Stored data

########

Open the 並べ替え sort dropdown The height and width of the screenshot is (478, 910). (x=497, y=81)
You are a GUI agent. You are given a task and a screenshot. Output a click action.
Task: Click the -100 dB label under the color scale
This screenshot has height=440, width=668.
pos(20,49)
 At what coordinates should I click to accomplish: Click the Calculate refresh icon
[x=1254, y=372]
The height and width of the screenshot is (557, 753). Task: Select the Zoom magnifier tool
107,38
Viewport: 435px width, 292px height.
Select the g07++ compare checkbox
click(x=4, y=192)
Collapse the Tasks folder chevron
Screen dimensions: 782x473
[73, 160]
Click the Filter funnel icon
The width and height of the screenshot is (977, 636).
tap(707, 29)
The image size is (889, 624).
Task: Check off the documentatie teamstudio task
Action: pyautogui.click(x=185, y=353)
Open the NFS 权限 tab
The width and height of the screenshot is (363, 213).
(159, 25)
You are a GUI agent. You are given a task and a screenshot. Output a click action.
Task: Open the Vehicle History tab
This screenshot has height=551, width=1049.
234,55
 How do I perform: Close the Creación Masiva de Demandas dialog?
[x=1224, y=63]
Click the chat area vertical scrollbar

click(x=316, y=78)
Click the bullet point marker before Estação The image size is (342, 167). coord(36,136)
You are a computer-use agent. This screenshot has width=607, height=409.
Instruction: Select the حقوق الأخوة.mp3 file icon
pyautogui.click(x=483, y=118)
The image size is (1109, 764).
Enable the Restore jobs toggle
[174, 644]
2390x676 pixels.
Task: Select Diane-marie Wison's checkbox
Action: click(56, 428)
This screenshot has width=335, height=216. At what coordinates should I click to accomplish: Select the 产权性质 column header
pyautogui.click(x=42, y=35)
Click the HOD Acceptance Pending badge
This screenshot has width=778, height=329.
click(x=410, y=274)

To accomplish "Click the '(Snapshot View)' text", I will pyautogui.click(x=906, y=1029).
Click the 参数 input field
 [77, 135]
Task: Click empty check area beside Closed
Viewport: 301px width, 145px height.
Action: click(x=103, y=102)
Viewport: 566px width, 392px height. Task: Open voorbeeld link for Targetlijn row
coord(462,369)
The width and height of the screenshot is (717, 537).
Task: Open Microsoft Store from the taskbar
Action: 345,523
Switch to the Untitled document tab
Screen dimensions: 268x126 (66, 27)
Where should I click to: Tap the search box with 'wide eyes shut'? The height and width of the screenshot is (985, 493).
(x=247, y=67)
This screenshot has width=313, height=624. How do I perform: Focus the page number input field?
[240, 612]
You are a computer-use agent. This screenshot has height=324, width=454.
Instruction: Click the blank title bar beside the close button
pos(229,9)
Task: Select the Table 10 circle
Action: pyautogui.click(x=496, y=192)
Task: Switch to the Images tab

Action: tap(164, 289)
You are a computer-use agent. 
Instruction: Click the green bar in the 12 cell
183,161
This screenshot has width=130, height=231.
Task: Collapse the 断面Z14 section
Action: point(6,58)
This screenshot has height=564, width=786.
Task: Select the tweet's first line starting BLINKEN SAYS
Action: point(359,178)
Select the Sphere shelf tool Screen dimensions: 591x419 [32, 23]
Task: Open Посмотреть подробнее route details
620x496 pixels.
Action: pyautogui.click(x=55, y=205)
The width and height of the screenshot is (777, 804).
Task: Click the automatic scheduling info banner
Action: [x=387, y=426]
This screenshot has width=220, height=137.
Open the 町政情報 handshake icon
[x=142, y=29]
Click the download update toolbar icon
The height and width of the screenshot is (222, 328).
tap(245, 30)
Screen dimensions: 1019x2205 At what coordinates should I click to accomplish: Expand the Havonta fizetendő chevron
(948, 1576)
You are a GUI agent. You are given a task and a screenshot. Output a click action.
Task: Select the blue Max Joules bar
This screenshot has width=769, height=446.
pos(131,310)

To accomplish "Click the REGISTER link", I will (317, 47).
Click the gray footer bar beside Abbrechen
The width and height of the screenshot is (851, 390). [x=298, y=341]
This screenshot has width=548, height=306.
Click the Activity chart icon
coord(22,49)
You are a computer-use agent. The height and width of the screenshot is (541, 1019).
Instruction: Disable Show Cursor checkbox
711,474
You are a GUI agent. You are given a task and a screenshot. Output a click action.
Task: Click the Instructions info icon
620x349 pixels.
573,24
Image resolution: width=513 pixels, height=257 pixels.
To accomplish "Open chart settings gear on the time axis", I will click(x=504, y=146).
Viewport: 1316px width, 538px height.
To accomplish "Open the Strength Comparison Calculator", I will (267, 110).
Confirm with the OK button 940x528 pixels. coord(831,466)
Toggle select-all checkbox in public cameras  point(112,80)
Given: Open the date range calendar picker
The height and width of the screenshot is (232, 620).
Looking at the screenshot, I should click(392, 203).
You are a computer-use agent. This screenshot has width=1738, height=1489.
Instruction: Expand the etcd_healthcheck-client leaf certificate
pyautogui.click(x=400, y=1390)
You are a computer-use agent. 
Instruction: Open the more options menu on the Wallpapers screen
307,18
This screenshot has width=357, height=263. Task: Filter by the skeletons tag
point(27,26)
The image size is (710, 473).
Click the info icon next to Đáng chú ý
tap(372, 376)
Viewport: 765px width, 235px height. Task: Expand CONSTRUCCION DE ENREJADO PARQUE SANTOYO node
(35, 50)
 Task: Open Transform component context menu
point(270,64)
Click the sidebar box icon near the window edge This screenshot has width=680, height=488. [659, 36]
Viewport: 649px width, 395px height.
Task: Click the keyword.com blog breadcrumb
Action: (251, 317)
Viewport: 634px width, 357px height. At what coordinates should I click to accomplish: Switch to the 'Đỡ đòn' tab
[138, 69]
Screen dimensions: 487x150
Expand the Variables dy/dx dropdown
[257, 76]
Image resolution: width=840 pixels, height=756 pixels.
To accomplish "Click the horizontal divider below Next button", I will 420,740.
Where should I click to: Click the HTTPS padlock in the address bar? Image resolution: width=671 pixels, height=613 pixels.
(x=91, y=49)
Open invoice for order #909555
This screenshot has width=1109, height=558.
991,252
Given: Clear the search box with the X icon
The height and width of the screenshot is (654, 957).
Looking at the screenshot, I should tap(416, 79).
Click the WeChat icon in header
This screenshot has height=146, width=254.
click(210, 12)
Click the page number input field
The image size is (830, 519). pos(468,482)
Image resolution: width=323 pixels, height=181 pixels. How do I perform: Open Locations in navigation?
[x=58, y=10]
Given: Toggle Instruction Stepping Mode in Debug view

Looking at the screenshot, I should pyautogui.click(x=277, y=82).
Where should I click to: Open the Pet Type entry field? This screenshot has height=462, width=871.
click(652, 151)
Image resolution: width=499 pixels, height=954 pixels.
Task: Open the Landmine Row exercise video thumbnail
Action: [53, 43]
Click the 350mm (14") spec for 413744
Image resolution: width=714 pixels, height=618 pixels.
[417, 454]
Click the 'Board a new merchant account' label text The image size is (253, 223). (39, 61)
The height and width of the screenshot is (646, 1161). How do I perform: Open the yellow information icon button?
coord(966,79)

########

What you will do:
When you answer, output each line of the data exactly as given, from its first line up to and including the one with "Click the Filter funnel icon".

Result for this exercise:
Open the 並べ替え sort dropdown The height and width of the screenshot is (478, 910). (x=497, y=81)
You are a GUI agent. You are given a task and a screenshot. Output a click action.
Task: Click the -100 dB label under the color scale
This screenshot has height=440, width=668.
pos(20,49)
 At what coordinates should I click to accomplish: Click the Calculate refresh icon
[x=1254, y=372]
The height and width of the screenshot is (557, 753). Task: Select the Zoom magnifier tool
107,38
Viewport: 435px width, 292px height.
Select the g07++ compare checkbox
click(x=4, y=192)
Collapse the Tasks folder chevron
Screen dimensions: 782x473
[73, 160]
Click the Filter funnel icon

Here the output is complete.